*** Exercise material ***

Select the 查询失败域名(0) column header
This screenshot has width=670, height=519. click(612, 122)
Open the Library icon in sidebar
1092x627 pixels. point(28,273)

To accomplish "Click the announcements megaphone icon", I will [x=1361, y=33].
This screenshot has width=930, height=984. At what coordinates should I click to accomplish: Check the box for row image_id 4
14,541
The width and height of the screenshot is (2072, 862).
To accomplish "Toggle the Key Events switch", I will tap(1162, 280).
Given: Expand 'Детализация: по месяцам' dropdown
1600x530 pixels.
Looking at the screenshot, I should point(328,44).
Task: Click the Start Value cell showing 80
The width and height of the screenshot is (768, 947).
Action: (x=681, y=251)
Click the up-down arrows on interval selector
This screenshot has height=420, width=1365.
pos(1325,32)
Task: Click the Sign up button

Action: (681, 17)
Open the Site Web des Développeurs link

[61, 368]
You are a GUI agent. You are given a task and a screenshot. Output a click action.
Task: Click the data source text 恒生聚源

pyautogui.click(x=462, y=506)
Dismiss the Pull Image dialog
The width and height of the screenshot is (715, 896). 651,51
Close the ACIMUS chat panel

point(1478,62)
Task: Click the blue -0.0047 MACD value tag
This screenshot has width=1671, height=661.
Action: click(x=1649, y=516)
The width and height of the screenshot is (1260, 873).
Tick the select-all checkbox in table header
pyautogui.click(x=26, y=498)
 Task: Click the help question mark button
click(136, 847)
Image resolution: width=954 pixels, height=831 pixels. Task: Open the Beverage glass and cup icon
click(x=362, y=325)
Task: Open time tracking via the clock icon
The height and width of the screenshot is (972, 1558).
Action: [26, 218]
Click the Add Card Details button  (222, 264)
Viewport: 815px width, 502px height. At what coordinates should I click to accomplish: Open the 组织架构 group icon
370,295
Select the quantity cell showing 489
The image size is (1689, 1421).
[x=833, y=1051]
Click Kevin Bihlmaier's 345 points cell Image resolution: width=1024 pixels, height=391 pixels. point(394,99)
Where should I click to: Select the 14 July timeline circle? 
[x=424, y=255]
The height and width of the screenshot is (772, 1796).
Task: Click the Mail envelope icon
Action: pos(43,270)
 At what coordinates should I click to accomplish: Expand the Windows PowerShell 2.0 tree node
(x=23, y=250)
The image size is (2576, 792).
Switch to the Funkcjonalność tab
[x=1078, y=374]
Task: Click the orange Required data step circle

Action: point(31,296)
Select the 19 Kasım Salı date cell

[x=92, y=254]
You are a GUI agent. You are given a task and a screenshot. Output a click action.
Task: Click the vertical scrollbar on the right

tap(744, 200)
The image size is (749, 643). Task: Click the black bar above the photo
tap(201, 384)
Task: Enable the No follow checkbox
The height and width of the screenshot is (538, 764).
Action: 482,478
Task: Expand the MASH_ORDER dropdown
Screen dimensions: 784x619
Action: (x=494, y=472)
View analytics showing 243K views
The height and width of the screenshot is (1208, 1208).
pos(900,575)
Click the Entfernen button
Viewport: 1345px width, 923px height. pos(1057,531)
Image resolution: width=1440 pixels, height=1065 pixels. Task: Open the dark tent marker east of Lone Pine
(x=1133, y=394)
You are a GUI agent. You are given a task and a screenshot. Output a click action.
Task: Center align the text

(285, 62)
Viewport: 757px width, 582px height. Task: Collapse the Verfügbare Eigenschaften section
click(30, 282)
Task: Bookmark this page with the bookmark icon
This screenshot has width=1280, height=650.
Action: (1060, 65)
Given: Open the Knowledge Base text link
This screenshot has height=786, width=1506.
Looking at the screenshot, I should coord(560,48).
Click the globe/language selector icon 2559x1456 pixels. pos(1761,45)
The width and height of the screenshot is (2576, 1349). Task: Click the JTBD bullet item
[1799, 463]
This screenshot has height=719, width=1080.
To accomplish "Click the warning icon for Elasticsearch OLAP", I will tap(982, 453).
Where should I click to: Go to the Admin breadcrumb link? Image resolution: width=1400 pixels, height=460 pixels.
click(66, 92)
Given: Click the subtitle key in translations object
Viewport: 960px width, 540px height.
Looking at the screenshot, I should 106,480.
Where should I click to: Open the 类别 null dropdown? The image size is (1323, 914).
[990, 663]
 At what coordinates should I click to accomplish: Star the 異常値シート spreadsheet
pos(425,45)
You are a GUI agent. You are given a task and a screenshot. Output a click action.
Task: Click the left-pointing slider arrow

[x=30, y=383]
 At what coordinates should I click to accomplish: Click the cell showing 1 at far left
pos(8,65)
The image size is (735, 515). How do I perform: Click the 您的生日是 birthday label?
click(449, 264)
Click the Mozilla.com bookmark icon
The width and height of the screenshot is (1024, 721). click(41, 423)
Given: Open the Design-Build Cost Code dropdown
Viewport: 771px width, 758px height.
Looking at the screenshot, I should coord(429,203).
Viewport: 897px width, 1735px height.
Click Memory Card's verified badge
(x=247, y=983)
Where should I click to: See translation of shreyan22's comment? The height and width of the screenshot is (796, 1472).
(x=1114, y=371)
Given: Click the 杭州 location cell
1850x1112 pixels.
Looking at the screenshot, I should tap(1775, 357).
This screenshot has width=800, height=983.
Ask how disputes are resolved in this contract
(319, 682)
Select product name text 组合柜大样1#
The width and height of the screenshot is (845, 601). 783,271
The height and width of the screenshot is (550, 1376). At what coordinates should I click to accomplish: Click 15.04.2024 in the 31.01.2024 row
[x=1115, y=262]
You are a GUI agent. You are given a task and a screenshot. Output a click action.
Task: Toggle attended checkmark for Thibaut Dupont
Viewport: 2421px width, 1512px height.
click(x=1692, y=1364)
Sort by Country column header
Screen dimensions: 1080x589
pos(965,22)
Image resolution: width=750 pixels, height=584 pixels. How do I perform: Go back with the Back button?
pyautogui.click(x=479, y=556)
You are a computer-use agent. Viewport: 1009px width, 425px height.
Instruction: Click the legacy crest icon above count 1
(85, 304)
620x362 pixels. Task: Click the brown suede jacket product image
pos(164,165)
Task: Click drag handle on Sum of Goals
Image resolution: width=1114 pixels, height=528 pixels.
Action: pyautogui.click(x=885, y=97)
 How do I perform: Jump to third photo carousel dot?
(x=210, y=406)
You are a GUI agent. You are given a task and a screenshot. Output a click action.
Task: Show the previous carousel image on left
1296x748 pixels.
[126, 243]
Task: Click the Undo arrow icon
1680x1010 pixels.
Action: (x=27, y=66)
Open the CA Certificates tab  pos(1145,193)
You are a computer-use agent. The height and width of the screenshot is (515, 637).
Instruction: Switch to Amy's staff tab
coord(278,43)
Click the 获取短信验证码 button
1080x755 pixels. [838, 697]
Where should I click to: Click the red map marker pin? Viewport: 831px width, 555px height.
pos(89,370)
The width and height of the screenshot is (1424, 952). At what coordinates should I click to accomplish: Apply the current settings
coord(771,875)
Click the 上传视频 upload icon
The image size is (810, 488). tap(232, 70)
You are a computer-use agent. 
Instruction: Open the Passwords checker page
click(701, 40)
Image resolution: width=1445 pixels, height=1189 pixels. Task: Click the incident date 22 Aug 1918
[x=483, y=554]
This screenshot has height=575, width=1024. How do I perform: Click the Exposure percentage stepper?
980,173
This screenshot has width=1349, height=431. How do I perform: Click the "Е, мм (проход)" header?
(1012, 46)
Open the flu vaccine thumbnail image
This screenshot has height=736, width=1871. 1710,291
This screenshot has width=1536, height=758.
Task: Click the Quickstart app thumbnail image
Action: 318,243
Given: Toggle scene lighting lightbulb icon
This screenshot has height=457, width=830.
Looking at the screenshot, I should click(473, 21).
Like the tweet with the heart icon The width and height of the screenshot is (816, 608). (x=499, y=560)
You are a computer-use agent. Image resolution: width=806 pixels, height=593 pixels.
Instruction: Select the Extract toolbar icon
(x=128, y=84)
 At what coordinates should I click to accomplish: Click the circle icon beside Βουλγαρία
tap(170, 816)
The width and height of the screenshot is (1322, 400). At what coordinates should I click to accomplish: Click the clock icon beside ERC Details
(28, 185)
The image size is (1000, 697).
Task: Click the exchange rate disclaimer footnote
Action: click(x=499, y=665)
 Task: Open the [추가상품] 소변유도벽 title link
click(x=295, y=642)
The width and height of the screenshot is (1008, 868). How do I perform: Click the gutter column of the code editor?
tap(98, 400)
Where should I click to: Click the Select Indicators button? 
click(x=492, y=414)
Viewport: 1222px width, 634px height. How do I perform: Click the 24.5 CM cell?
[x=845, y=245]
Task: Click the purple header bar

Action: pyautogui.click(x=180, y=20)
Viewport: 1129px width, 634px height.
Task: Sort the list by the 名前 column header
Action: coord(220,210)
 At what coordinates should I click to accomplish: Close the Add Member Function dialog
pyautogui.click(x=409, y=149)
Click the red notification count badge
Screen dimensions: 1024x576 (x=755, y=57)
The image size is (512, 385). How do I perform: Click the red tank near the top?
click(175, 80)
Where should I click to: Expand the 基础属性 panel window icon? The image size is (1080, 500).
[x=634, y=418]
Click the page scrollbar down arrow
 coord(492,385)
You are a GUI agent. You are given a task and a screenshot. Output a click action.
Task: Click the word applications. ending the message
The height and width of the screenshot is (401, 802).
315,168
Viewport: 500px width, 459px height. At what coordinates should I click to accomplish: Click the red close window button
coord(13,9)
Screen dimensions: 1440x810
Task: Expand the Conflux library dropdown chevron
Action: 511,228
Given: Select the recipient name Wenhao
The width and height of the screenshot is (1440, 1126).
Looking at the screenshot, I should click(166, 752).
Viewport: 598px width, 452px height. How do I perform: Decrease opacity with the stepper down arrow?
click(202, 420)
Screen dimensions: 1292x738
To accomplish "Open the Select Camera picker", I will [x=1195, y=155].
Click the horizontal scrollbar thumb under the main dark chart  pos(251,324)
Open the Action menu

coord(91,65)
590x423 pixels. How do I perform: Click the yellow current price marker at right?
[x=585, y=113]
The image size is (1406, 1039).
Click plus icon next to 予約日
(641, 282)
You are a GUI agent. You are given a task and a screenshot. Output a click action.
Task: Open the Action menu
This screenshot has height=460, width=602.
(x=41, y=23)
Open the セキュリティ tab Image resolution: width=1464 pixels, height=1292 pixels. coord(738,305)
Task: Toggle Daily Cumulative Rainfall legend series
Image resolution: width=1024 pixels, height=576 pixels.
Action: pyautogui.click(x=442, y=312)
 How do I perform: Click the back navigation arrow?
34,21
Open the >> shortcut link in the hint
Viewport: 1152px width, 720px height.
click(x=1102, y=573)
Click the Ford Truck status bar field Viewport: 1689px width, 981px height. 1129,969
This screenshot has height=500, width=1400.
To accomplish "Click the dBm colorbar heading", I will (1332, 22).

*** End of Exercise material ***

Starting at the line that has "Image resolution: width=1024 pixels, height=576" in the records above, restate word for word every line until the one that has "This screenshot has height=500, width=1400.", and include that one as well.

Image resolution: width=1024 pixels, height=576 pixels.
Action: pyautogui.click(x=442, y=312)
 How do I perform: Click the back navigation arrow?
34,21
Open the >> shortcut link in the hint
Viewport: 1152px width, 720px height.
click(x=1102, y=573)
Click the Ford Truck status bar field Viewport: 1689px width, 981px height. 1129,969
This screenshot has height=500, width=1400.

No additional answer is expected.